Copy the following rows word for word, keeping every line as it appears.

· · · · ·

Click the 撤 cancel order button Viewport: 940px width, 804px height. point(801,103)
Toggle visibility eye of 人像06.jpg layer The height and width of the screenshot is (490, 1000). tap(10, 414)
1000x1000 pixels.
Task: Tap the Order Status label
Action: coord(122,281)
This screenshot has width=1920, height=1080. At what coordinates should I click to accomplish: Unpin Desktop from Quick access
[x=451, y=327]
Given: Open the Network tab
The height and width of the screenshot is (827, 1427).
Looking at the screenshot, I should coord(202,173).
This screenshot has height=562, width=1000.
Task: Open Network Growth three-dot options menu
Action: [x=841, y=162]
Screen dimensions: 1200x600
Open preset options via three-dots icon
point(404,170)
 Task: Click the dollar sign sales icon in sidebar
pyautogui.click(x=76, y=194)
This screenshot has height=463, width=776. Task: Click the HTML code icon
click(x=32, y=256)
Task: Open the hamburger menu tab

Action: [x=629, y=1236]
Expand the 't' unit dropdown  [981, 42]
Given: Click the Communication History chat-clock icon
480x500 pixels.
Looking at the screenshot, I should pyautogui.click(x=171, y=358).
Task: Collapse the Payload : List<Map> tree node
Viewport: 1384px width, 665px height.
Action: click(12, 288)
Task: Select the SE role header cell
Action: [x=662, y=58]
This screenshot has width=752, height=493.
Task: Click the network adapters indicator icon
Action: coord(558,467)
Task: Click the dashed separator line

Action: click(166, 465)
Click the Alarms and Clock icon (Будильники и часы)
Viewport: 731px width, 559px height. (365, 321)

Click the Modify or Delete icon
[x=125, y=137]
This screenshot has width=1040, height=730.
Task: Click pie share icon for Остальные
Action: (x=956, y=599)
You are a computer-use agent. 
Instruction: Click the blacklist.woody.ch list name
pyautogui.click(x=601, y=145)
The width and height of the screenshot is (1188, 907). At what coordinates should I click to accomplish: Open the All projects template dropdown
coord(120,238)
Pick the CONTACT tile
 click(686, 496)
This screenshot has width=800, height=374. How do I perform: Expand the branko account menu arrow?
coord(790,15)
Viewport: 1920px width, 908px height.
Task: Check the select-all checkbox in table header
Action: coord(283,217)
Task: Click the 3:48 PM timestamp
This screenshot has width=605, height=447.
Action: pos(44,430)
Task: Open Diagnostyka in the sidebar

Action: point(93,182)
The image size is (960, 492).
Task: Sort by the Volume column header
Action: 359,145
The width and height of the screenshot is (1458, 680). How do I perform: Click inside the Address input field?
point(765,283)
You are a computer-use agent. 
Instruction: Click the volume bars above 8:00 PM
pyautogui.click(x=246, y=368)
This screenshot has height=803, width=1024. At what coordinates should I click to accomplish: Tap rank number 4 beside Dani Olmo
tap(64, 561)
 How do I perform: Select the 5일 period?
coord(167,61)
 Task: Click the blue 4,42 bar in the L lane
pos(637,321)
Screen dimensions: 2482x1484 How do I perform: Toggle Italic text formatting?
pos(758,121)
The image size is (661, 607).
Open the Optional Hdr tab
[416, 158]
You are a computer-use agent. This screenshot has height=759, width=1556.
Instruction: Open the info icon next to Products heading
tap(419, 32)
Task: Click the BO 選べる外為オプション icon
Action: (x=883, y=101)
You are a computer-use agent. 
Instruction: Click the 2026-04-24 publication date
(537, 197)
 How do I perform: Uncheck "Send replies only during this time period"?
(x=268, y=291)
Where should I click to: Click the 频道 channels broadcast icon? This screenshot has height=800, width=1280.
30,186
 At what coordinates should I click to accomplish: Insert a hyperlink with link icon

· · · · ·

# Solution to the exercise
Click the 撤 cancel order button Viewport: 940px width, 804px height. point(801,103)
Toggle visibility eye of 人像06.jpg layer The height and width of the screenshot is (490, 1000). tap(10, 414)
1000x1000 pixels.
Task: Tap the Order Status label
Action: coord(122,281)
This screenshot has width=1920, height=1080. At what coordinates should I click to accomplish: Unpin Desktop from Quick access
[x=451, y=327]
Given: Open the Network tab
The height and width of the screenshot is (827, 1427).
Looking at the screenshot, I should coord(202,173).
This screenshot has height=562, width=1000.
Task: Open Network Growth three-dot options menu
Action: [x=841, y=162]
Screen dimensions: 1200x600
Open preset options via three-dots icon
point(404,170)
 Task: Click the dollar sign sales icon in sidebar
pyautogui.click(x=76, y=194)
This screenshot has height=463, width=776. Task: Click the HTML code icon
click(x=32, y=256)
Task: Open the hamburger menu tab

Action: [x=629, y=1236]
Expand the 't' unit dropdown  [981, 42]
Given: Click the Communication History chat-clock icon
480x500 pixels.
Looking at the screenshot, I should pyautogui.click(x=171, y=358).
Task: Collapse the Payload : List<Map> tree node
Viewport: 1384px width, 665px height.
Action: click(12, 288)
Task: Select the SE role header cell
Action: [x=662, y=58]
This screenshot has width=752, height=493.
Task: Click the network adapters indicator icon
Action: coord(558,467)
Task: Click the dashed separator line

Action: click(166, 465)
Click the Alarms and Clock icon (Будильники и часы)
Viewport: 731px width, 559px height. (365, 321)

Click the Modify or Delete icon
[x=125, y=137]
This screenshot has width=1040, height=730.
Task: Click pie share icon for Остальные
Action: (x=956, y=599)
You are a computer-use agent. 
Instruction: Click the blacklist.woody.ch list name
pyautogui.click(x=601, y=145)
The width and height of the screenshot is (1188, 907). At what coordinates should I click to accomplish: Open the All projects template dropdown
coord(120,238)
Pick the CONTACT tile
 click(686, 496)
This screenshot has width=800, height=374. How do I perform: Expand the branko account menu arrow?
coord(790,15)
Viewport: 1920px width, 908px height.
Task: Check the select-all checkbox in table header
Action: coord(283,217)
Task: Click the 3:48 PM timestamp
This screenshot has width=605, height=447.
Action: pos(44,430)
Task: Open Diagnostyka in the sidebar

Action: point(93,182)
The image size is (960, 492).
Task: Sort by the Volume column header
Action: 359,145
The width and height of the screenshot is (1458, 680). How do I perform: Click inside the Address input field?
point(765,283)
You are a computer-use agent. 
Instruction: Click the volume bars above 8:00 PM
pyautogui.click(x=246, y=368)
This screenshot has height=803, width=1024. At what coordinates should I click to accomplish: Tap rank number 4 beside Dani Olmo
tap(64, 561)
 How do I perform: Select the 5일 period?
coord(167,61)
 Task: Click the blue 4,42 bar in the L lane
pos(637,321)
Screen dimensions: 2482x1484 How do I perform: Toggle Italic text formatting?
pos(758,121)
The image size is (661, 607).
Open the Optional Hdr tab
[416, 158]
You are a computer-use agent. This screenshot has height=759, width=1556.
Instruction: Open the info icon next to Products heading
tap(419, 32)
Task: Click the BO 選べる外為オプション icon
Action: (x=883, y=101)
You are a computer-use agent. 
Instruction: Click the 2026-04-24 publication date
(537, 197)
 How do I perform: Uncheck "Send replies only during this time period"?
(x=268, y=291)
Where should I click to: Click the 频道 channels broadcast icon? This screenshot has height=800, width=1280.
30,186
 At what coordinates should I click to accomplish: Insert a hyperlink with link icon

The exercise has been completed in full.